Generally speaking, if given a choice, you could benefit from cost savings associated with an HDHP if you’re generally healthy and don’t anticipate high healthcare costs for the year.
A deductible is the key part of an HDHP. This is the amount the insured must pay out of their pocket before their health plan provides coverage. For example, if your deductible is $2,000, you must pay the first $2,000 of medical bills you incur until your health plan year starts providing coverage. After that point, how much you pay for services depends on your specific plan.
Once you’ve met your annual deductible, coinsurance kicks in. You must pay this percentage for medical bills after meeting your deductible. For example, if your coinsurance is 25%, you’ll be responsible for 25% of your medical bills after meeting your deductible. So, if you receive a bill for $1,000, you will be responsible for $250, while your insurance company will pay the remaining $750.
4. Out-of-Pocket Maximum
The third component of an HDHP is called the Out of Pocket Maximum. This is the maximum amount you will pay out of pocket for medical bills in a given year.

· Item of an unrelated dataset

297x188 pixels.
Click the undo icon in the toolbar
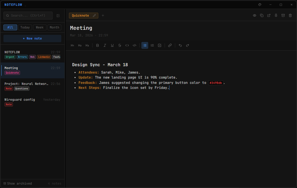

Once you’ve met that amount, your insurance company will be responsible for the rest.
So, for example, if your out-of-pocket maximum is $5,000, once you’ve paid that—including your deductible and coinsurance amount—then you won’t be required to pay any more toward your medical bills for the rest of the year.
The premium is the amount that you pay for your health insurance plan. Most people will pay their premiums monthly or biweekly. While health insurance coverage has become very expensive in recent years, there are some ways to offset these costs through tax credits if you’ve purchased a plan through the healthcare marketplace.
6. Health Savings Account
With so many people responsible for a significant percentage of their medical bills, the government has made specific accounts available to help them offset these costs. One is called a health savings account, or HSA.
People can save money in these accounts on a pre-tax basis to help them pay for their medical bills and lower their tax burden at the same time. You must have an HDHP to get an HSA.
A co-payment is the amount you must pay every time you visit a doctor or specialist. For instance, this might be $50 for a visit to a primary care physician and $75 for a specialist. You must pay the co-payment at your healthcare provider’s office during your visit. You’ll then be billed for the balance of the visit later.
An HMO, or Health Maintenance Organization, is a type of health care plan that used to be more commonplace. HMOs provide lower costs but also less flexibility and choice. With an HMO, you must work only with providers in your network, and this network is typically smaller than others.
A Point of Service plan (POS) requires individuals to receive referrals from their primary care doctors for specialty care. If you go around this, you’ll pay higher costs for out-of-network care. A POS is an alternative to an HMO that provides more choices.
A Preferred Provider Organization (PPO) provides some coverage if you go to a provider outside the network. It also allows you to go to whatever medical provider you want without a referral. In return for this flexibility, the premiums are generally higher.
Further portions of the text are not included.